Exercise description:
Reproduce exactly the lines from the one that holds "You are a GUI" through the last line of the entries, both ends included, but not the pictures.

── Given records ──

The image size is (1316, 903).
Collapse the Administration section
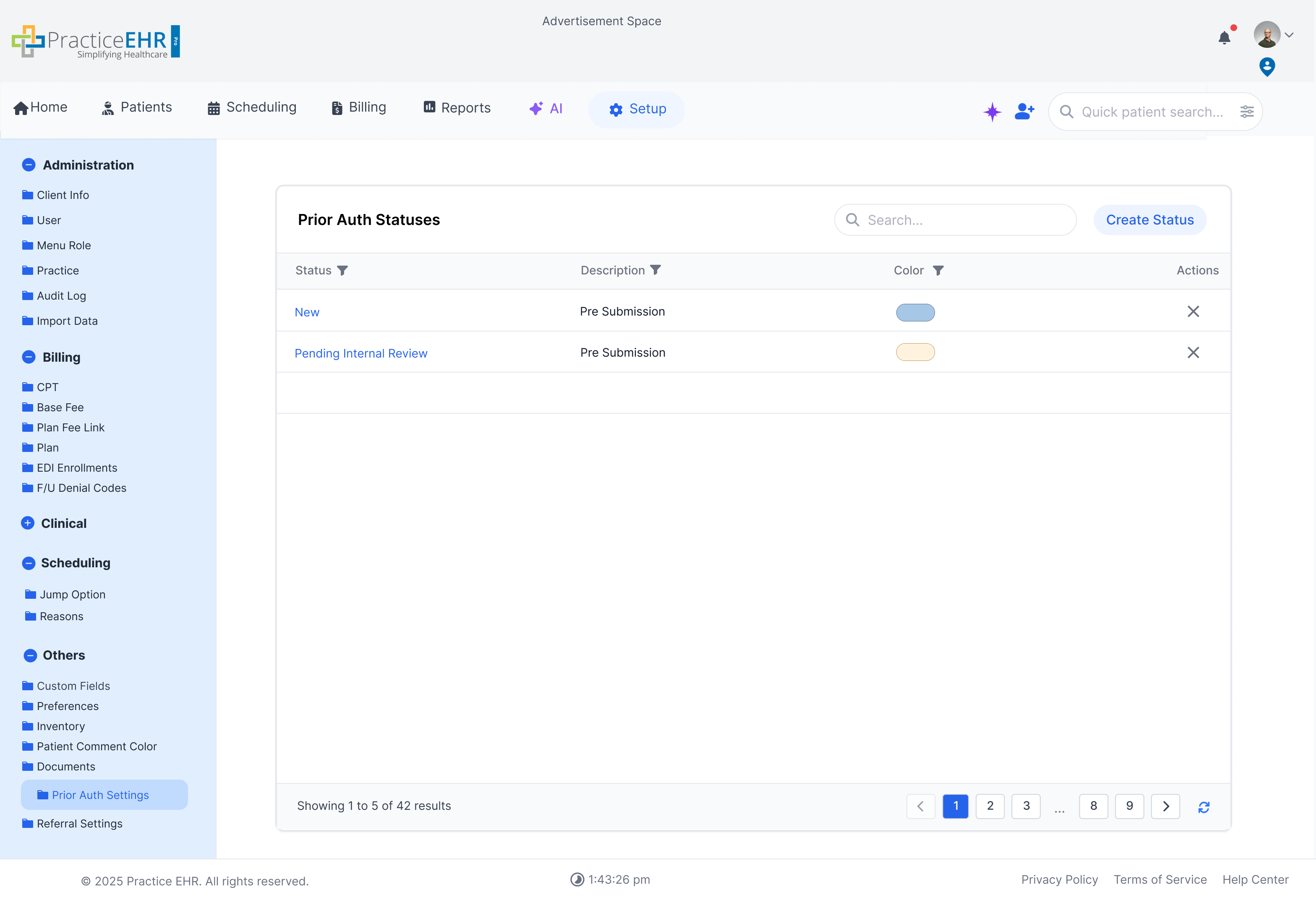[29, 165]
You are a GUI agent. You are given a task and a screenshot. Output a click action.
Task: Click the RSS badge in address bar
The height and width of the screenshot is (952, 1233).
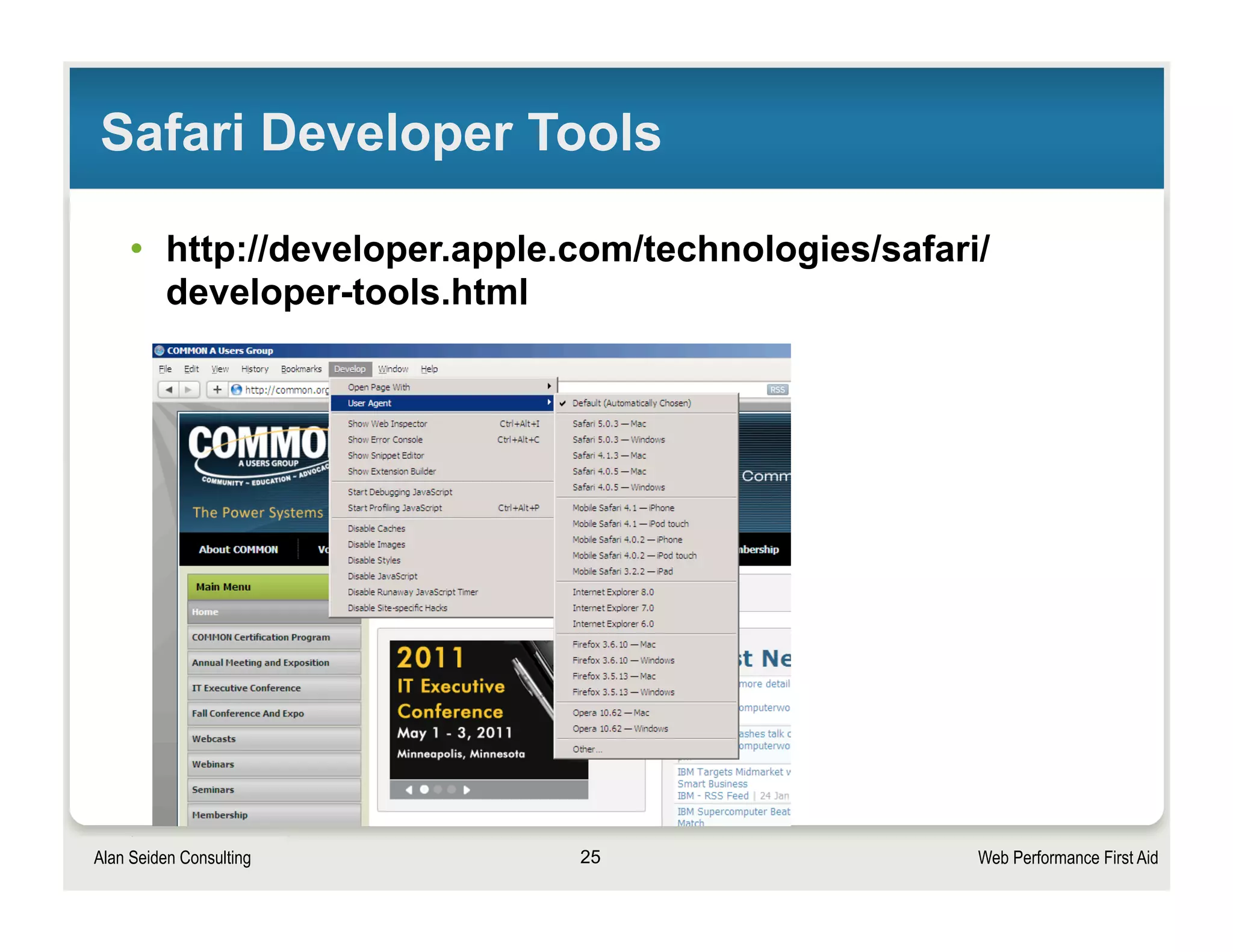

───

Final answer:
You are a GUI agent. You are given a task and a screenshot. Output a click action.
Task: Click the RSS badge in address bar
The height and width of the screenshot is (952, 1233).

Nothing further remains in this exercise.